Литмир - Электронная Библиотека
Содержание  
A
A
* * *

Имя Анатолия Штейгера года полтора или два тому назад никому не было известно, кроме присяжных любителей и знатоков молодой поэзии. Да и в литературных кружках, где Штейгера знали, никто, правду сказать, особых надежд с ним не связывал… Он писал «милые» стихи, похожие на салонные безделушки, отточенные, забавные, остроумные. Но и только. Его одобряли с рассеянной снисходительностью и переходили к стихам живым, взрослым, не игрушечным.

Теперь, после выхода крошечного по размерам сборника крошечных стихотворений «Неблагодарность», Штейгера должны бы знать все, кому дорога русская литература. Он подлинный поэт – не может быть сомнений. Помимо того, он настоящий мастер.

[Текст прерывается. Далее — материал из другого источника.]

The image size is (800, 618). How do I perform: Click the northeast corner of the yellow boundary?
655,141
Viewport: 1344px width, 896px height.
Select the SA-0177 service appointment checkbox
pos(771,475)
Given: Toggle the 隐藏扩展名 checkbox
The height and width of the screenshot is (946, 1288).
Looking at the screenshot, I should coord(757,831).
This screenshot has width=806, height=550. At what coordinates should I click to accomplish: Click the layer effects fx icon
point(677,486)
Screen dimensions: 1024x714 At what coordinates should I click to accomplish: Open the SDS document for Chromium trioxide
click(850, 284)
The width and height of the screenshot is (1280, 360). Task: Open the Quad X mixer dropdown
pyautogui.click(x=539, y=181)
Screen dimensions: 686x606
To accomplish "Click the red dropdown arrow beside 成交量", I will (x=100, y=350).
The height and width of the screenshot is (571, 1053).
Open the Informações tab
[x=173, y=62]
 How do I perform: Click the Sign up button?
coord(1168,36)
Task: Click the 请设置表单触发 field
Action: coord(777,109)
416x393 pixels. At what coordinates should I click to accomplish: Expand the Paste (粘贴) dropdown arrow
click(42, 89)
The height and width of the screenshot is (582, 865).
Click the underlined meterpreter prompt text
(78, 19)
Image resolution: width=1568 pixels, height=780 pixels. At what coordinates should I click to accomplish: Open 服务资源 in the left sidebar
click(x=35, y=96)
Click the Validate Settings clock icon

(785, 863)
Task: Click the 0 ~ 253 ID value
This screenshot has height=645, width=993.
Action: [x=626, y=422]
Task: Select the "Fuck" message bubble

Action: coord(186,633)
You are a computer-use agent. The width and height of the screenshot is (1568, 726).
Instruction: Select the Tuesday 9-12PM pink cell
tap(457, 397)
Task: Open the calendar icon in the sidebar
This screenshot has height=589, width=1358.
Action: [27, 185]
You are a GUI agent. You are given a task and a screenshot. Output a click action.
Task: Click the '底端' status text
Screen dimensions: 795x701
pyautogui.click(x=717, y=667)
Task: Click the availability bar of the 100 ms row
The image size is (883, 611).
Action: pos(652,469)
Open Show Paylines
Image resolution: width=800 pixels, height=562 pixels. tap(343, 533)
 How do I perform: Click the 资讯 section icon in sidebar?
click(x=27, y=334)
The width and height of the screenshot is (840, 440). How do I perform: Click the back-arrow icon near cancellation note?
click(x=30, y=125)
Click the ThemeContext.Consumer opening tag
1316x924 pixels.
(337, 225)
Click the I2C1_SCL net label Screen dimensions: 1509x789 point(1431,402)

Как случилось это? Откуда вырос на почве, казалось бы, мелковатой и суховатой, этот хрупкий чистый «цветок»? На днях Ю. Л. Сазонова в статье, навеянной впечатлениями от вечера Ладинского, сказала мимоходом несколько прекрасных справедливых слов о Штейгере и намекнула на причины его роста: санатория, одиночество, болезнь… Не буду касаться биографии поэта. До нее, в сущности, никому нет дела. Но лишний раз становится ясным, как опасно бывает судить человека по его раннему творческому стилю, как опрометчивы наши быстрые приговоры. Андре Жид признался как-то, что для него навсегда, до самой смерти, останется мучительно стыдным и нестерпимым воспоминание о возвращении Марселю Прусту из «Нувель Ревю Франсэз» рукописи его романа, и тут же добавил: «Мы ведь все считали его обыкновенным светским молодым человеком, хроникером из “Фигаро”, автором изящных пустячков»… Критик с таким исключительным чутьем и умом, как Жид, не заметил в светском молодом человеке гениального художника: что же спрашивать с других! Мы все по привычке повторяем, что «чужая душа потемки», но втайне думаем, кажется, что чужая душа прозрачна, как стеклышко, и что в ней все сразу видно с совершенной отчетливостью.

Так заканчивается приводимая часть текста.